New year brings funding challenges for SIVs

Typically, SIVs rely on three sources of funding: 10% junior and capital notes, 30% short-term asset-backed commercial paper (ABCP) and 60% medium-term notes (MTNs). They were damaged when the ABCP market dried up earlier this year, but Dresdner's analysts point out that their medium-term financing will also soon be coming up for renewal.

"On average, about 21.6% of these MTNs will expire in the first quarter of 2008, and 74.5% by the end of 2008," said Marco Stoeckle, Priya Shah and Domenico Picone. "Outstanding MTN stands at $181 billion, which will be the next liquidity challenge they face." According to their estimates, SIV assets under management fell from$400 billion in March this year to \$282 billion in mid-October (more recent estimates are not available).

They said the partial liquidity support given to SIVs by their sponsors is unlikely to help. "Unlike a conduit structure, liquidity lines are not 100%, and therefore liability ratings are also dependant on the liquidity and market value risk associated with the collateral, and not just the default risk component." The tendency of many SIVs to invest in opaque or illiquid securities will make matters worse, they added.
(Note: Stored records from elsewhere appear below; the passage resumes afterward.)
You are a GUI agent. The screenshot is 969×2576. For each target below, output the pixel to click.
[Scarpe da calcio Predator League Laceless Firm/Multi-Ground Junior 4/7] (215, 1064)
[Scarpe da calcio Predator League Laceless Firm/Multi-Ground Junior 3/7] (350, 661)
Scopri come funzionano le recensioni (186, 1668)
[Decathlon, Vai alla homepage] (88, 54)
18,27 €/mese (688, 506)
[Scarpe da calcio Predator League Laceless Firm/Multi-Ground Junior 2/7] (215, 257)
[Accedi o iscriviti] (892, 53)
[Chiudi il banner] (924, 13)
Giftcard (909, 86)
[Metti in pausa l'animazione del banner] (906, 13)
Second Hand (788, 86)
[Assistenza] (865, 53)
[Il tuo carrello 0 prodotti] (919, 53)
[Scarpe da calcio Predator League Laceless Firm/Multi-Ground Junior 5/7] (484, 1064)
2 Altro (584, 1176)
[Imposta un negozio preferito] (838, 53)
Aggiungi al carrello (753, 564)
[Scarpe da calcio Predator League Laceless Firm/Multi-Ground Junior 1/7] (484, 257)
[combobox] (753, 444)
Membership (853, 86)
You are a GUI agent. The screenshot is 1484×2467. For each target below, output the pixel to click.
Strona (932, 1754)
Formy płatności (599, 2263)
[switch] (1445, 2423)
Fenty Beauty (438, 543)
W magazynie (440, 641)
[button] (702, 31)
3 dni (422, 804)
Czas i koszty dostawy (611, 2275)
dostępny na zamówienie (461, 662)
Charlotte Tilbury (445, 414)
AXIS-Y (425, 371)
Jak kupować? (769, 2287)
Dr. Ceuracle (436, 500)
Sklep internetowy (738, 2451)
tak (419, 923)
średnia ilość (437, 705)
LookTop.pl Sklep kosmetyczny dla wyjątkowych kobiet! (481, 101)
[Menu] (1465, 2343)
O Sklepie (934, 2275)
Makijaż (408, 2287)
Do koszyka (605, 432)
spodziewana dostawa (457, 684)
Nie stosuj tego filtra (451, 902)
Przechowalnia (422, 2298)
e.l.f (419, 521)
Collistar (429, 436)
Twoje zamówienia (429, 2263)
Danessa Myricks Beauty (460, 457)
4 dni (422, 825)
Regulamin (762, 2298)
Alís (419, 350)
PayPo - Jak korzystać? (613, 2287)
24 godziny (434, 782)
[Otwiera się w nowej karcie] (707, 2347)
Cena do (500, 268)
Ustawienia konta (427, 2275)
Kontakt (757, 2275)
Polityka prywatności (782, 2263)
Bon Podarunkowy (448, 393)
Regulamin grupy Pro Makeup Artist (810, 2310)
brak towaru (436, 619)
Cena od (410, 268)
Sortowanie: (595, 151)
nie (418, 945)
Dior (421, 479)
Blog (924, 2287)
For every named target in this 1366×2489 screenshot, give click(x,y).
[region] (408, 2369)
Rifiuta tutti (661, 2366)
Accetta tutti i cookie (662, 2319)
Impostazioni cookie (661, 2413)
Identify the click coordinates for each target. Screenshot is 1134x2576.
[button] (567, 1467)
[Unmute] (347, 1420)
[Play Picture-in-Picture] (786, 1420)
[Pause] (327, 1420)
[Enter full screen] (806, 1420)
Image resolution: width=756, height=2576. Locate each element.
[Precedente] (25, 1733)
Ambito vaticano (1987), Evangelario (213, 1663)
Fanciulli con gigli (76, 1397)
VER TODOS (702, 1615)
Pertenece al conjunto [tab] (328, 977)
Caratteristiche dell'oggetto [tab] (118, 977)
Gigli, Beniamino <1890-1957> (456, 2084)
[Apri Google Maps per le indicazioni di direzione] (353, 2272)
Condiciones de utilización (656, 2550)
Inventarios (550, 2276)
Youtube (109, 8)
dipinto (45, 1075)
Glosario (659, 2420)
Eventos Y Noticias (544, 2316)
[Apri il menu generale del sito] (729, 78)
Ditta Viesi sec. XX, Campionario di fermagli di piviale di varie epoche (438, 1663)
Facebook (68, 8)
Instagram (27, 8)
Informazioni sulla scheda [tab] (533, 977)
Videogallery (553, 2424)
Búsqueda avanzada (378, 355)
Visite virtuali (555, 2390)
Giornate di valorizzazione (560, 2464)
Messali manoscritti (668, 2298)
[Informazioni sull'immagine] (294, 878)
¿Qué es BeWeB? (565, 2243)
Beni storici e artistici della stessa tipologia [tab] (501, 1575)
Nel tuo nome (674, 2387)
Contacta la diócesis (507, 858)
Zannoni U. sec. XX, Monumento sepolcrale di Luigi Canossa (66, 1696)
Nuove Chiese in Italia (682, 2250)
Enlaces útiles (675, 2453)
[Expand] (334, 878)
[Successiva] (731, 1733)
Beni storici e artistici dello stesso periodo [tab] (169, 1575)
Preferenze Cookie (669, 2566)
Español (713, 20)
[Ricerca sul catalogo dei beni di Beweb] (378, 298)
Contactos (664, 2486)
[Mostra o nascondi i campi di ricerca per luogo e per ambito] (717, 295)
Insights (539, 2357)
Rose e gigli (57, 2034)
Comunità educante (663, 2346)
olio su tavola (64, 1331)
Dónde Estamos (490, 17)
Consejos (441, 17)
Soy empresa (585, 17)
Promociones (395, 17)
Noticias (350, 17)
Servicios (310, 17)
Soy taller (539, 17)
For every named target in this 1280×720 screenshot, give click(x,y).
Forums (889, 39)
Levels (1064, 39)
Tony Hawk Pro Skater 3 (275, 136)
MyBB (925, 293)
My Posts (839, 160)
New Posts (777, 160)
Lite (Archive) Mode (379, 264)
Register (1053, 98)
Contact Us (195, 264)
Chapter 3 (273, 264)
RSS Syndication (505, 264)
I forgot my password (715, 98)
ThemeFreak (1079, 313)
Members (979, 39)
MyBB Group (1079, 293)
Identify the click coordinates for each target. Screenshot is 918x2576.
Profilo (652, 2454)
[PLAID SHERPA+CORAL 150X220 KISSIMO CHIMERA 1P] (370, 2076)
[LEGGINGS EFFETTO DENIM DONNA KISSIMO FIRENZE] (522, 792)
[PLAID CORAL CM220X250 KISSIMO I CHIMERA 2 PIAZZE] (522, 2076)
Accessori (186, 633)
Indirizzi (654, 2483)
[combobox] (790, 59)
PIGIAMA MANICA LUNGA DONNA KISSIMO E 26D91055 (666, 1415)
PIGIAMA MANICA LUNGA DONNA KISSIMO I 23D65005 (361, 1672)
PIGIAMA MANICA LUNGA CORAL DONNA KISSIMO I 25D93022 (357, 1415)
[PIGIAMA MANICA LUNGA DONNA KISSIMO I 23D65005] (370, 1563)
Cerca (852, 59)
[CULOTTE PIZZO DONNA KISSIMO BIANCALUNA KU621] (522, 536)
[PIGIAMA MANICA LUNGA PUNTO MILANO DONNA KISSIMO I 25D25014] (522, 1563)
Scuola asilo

These concerns were echoed in a draft document released today by rating agency Fitch. Proposing changes to its rating criteria, the agency said it would demand much higher credit enhancement before giving AAA or AA ratings to notes issued by "traditional" structures such as collateralised debt obligations, closed-end funds and SIVs. Structures containing "opaque or complex" asset classes would not be rated higher than A, and SIV capital notes would "likely be rated below investment grade".

Fitch also warned that the partial liquidity supports offered by SIV sponsors had been found wanting. "This most recent market stress has highlighted shortcomings in some partial liquidity mechanisms... less weight will likely be given to partial liquidity support."

Fitch will be publishing the final description of the changes in early February 2008, but if (as seems likely) the changes cause significant drops in credit ratings for SIV debt, the funding challenges predicted by Dresdner Kleinwort will only intensify.